> _DOCUMENT SEGMENT_
____
Doctor Who Project: Timelash

Purposeful travel, not aimless wanderings.

Though it often feels to viewers that the Doctor’s adventures follow one after the other, significant gaps can be inferred between certain stories on Doctor Who. These lacunae offer fertile ground for writers to explore the ways the Doctor’s previous visits to a place have affected its development; at their best, as in the revelation of the Fourth Doctor’s face carved into a mountainside in “The Face of Evil,” such newly invented past interactions both deepen the stakes of the current narrative and remind viewers of our favorite Gallifreyan’s essentially unknowable history. First time series contributor Glen McCoy employs this device in “Timelash” (Story Production Code 6Y), which draws heavily on the Doctor having visited the planet Karfel in one of those heretofore unknown off-screen jaunts.

The mysterious Timelash device

Karfel, currently under the dictatorial rule of the mysterious Borad (Robert Ashby/Denis Cary), has seen better days since that last encounter. All reflective objects have been banned, war is in the offing with another world, and a rebellion plots against the Borad, who never appears in person, only on viewscreens, attended solely by his tall, blue-skinned androids (Dean Hollingsworth). Those deemed disloyal suffer exile by means of the Timelash, a temporal corridor that, for reasons quite unexplained, leads back to twelfth century Earth. The Doctor and Peri inadvertently encounter this corridor while planning where to go on holiday, the TARDIS passing through right as Vena (Jeananne Crowley), a Karfelon councilor who has just seen her father killed and fiancé sentenced to exile, jumps into the time stream with a key needed to control all the energy on Karfel. She floats, ghost-like, through the blue box, which has the effect of briefly redirecting the Timelash to nineteenth century Earth—1885, to be precise—landing her with a clunk in the Scottish country home of one Herbert (David Chandler), an aspiring writer (hint) who happens to be conducting a seance at the time.

Vena (Jeananne Crowley), somewhat worse for the wear after her trip through the Timelash, arrives in the home of Herbert (David Chandler)
____
> _RECORDED DATA_
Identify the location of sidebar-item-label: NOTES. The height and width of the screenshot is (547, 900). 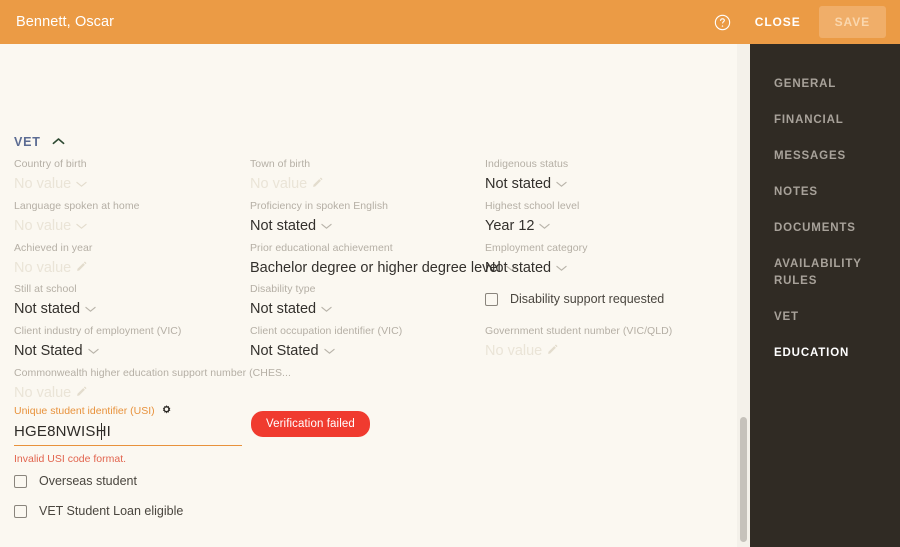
____
> _TASK REQUIREMENTS_
a – Translate this sentence from the Timelash review into Spanish: "Karfel, currently under the dictatorial rule of the mysterious Borad (Robert Ashby/Denis Cary), has seen better days since that last encounter."
b – Please echo the passage of the Timelash review that begins at the words "Doctor Who Project: Timelash"; stop after "unknown off-screen jaunts.".

> _RESPONSES TO THE EXERCISE_
a – Karfel, actualmente bajo el gobierno dictatorial del misterioso Borad (Robert Ashby/Denis Cary), ha conocido tiempos mejores desde aquel último encuentro.

b –
Doctor Who Project: Timelash

Purposeful travel, not aimless wanderings.

Though it often feels to viewers that the Doctor’s adventures follow one after the other, significant gaps can be inferred between certain stories on Doctor Who. These lacunae offer fertile ground for writers to explore the ways the Doctor’s previous visits to a place have affected its development; at their best, as in the revelation of the Fourth Doctor’s face carved into a mountainside in “The Face of Evil,” such newly invented past interactions both deepen the stakes of the current narrative and remind viewers of our favorite Gallifreyan’s essentially unknowable history. First time series contributor Glen McCoy employs this device in “Timelash” (Story Production Code 6Y), which draws heavily on the Doctor having visited the planet Karfel in one of those heretofore unknown off-screen jaunts.